In Metchosin, just 30 minutes from Victoria, where rural life meets the rugged west coast and summons people from urban centres, it would be safe to assume that ultramodern architecture isn’t always in the local building code. Situated on an impressive 68-acres of tree-lined pastoral property, including a rare 1400-feet of low-bank oceanfront, Swanwick ranch is considered one Canada’s finest modern luxury oceanfront estates.
A tour de force of modern architecture, the house has received two prestigious design awards: the Canadian National Architects Award in 2006 and the British Columbia Lieutenant Governor’s Award for Architecture and Environment Design in 2008. Custom designed by Vancouver architect, Marko Simcic, of Simcic and Uhrich Architects, the idyllic west coast sanctuary has been featured in multiple international architectural and design publications.
Capitalizing on the expansive views across the Pacific Ocean to Victoria and sensitively integrating with the natural environment, the design weaves through the aged Garry oaks and creates an effortless access to the beach.
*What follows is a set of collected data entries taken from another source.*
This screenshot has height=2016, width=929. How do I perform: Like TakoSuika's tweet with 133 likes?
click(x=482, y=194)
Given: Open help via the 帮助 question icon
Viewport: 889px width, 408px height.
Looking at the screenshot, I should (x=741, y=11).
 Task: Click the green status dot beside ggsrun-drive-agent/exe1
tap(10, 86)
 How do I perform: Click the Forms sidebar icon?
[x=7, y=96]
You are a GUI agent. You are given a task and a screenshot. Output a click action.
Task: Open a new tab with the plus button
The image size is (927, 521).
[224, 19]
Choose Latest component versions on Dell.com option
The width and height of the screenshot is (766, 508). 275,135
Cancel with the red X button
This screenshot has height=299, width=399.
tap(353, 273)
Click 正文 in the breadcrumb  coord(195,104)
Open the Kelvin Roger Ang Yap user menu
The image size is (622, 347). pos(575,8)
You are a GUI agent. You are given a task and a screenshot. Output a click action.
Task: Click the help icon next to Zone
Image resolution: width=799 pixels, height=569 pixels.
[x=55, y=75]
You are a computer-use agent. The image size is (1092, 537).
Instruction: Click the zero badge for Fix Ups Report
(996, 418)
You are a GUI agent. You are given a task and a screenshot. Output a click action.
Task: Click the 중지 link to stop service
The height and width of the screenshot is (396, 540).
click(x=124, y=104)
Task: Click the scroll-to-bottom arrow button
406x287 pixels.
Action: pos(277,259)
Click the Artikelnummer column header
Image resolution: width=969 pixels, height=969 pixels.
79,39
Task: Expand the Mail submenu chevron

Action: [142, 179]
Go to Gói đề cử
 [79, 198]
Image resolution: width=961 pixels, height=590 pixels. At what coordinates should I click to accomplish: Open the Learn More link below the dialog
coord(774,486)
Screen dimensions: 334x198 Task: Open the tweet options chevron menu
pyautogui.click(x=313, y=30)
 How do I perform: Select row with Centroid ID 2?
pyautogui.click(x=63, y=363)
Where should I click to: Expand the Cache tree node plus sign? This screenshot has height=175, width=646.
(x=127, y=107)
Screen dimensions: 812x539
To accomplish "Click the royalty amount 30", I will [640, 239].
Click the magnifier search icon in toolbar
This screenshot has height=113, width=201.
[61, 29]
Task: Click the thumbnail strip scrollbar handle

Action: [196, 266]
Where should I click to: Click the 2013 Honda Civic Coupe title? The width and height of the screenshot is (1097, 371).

The home is equipped with innovative environmental design and progressive technology; its mechanical and electrical systems can be monitored and accessed online from anywhere in the world.
Perhaps the most palpable architectural feature of the property is the ten-foot-wide, salt water canyon river that is open to the sky and runs through the middle of the house. The canyon’s avant-garde technology controls the temperature of the house via hydrothermal radiant energy. Obviously not merely a functional feature, the luxurious canyon echoes the home’s natural waterfront aesthetic; surrounded by etched-glass walls with inset lighting and cascading waterfalls, the canyon suffuses a rippling water reflection into the house yielding a sensorial ocean experience.
Cantilevered on either side of the architectural canyon, the home’s facade hovers out over an ambling path to the ocean. Structurally, cantilevers are anchored only on one end and allowing for overhang, create a streamlined, modern aesthetic. A defining feature of modernist architecture, cantilevering is most famously exemplified by Frank Lloyd Wright’s 1935 masterpiece, Fallingwater. A clever solution to reduce the environmental footprint, cantilevers allow architects to build on steep terrains while capitalizing on outdoor vistas. Visually and spatially exciting, cantilevers allow vegetation to grow around the building, constructing a modern profile.
Built by Anderson Cove Construction in 2006, the impeccably planned 9,000 square-foot, six-bedroom, eight-bathroom home nudges the boundaries of modern design to possess an expansive interior that communicates visually. Connection a major theme of the design, balconies and bridges interconnect spaces that afford moments of conversation across sweeping distances.
Vaulted ceilings, decks, terraces, glass, and skylights create a seamless connection to the outdoors while west facing, floor-to-ceiling windows, allow light to infuse the entire home. The home is a stunning example of how modern architecture can successfully marry with rural oceanfront property.
Local legend circulates that this piece of land was exceptionally special to iconic west coast artist, Emily Carr. Drawn to its natural beauty, Carr is said to have come to this particular pastoral, Garry oak-lined landscape to inspire her paintings and drawings. One of her most famed pieces, Metchosin, 1935-1936, currently hangs in the Vancouver Art Gallery. Whether this municipal myth is true or not, we do know Carr was inspired by the rugged, woodsy beauty of Metchosin. As art collectors themselves, the original owners of Swanwick ranch commissioned painter, David Ladmore, to create nearly 100 paintings for their 9,000-square-feet of gallery white walls. A fusion of classical and contemporary aesthetics, of art and science, both David and Laurie Ladmore created the Swanwick collection to adorn the walls of this architecturally exquisite home.